►

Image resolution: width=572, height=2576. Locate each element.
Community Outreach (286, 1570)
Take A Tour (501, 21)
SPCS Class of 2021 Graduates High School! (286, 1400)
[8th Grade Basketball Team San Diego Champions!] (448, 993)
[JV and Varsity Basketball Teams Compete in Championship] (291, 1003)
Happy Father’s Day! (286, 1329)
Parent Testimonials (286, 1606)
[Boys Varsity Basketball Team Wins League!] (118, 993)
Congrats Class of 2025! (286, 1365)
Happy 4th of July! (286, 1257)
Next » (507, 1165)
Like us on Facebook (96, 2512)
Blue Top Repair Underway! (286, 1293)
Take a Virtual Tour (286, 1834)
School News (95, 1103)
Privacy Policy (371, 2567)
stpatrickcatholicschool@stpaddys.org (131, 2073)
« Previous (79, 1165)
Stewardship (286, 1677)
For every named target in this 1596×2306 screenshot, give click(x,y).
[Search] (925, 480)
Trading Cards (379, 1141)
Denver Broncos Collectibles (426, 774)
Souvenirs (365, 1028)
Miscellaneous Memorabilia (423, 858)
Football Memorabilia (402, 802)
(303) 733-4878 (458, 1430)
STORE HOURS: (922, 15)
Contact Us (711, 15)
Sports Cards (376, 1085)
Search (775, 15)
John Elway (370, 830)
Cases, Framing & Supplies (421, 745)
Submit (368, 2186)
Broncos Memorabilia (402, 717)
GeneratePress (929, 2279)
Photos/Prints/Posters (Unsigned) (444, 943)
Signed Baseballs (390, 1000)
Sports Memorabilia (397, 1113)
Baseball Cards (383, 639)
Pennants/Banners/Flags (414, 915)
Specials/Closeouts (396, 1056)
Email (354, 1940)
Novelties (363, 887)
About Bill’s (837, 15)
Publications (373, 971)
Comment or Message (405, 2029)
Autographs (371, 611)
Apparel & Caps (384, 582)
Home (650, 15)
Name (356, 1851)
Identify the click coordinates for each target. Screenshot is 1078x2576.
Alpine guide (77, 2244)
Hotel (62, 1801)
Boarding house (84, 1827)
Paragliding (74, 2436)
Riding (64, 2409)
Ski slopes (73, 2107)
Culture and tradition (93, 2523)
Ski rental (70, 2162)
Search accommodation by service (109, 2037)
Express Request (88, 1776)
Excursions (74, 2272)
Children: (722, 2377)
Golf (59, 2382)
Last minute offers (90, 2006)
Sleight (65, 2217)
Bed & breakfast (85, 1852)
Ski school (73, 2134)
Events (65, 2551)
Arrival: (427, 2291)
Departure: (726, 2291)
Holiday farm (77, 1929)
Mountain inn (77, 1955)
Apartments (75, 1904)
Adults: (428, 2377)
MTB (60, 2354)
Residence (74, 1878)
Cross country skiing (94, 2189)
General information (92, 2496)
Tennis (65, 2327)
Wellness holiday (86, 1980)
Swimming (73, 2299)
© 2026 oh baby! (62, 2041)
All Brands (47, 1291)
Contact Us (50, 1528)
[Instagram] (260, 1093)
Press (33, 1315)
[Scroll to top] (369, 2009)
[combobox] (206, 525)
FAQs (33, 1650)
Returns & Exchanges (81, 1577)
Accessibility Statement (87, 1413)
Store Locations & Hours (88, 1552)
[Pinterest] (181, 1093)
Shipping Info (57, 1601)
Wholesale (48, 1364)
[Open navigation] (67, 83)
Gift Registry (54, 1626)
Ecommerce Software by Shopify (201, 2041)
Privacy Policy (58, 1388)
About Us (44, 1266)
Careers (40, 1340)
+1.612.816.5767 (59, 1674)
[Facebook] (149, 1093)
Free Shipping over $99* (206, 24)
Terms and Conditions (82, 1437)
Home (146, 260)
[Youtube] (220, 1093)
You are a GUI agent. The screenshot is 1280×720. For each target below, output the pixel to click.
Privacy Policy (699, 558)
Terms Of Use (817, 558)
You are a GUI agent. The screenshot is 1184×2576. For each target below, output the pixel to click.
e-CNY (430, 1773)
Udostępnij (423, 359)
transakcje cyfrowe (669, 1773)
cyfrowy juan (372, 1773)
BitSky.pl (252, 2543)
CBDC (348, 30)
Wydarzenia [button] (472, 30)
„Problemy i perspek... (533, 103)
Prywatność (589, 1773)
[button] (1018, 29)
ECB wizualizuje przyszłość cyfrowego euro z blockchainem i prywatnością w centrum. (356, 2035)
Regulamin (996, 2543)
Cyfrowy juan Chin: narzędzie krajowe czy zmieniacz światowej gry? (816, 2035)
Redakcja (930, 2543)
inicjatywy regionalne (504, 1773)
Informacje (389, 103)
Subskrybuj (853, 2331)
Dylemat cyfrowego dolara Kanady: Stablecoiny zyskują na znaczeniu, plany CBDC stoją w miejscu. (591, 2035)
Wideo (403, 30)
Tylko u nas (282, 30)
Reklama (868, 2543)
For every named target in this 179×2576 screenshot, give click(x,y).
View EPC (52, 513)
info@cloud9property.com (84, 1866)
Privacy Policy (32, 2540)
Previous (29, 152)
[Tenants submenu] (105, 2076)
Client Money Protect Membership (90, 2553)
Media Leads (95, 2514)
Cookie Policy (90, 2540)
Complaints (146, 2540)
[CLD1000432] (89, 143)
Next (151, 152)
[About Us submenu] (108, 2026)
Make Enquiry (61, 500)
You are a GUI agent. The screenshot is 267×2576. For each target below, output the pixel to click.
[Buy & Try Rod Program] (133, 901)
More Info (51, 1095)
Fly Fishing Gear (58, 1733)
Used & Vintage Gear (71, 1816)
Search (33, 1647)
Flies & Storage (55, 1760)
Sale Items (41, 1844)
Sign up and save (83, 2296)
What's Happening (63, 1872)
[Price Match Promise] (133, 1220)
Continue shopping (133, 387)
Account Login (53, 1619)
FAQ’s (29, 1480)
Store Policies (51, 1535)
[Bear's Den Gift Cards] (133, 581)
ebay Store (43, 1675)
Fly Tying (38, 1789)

◄

> **GOAL OF THE EXERCISE**
A single number, please: how many lines in the data above contain the string "give"?

> **RESPONSE**
2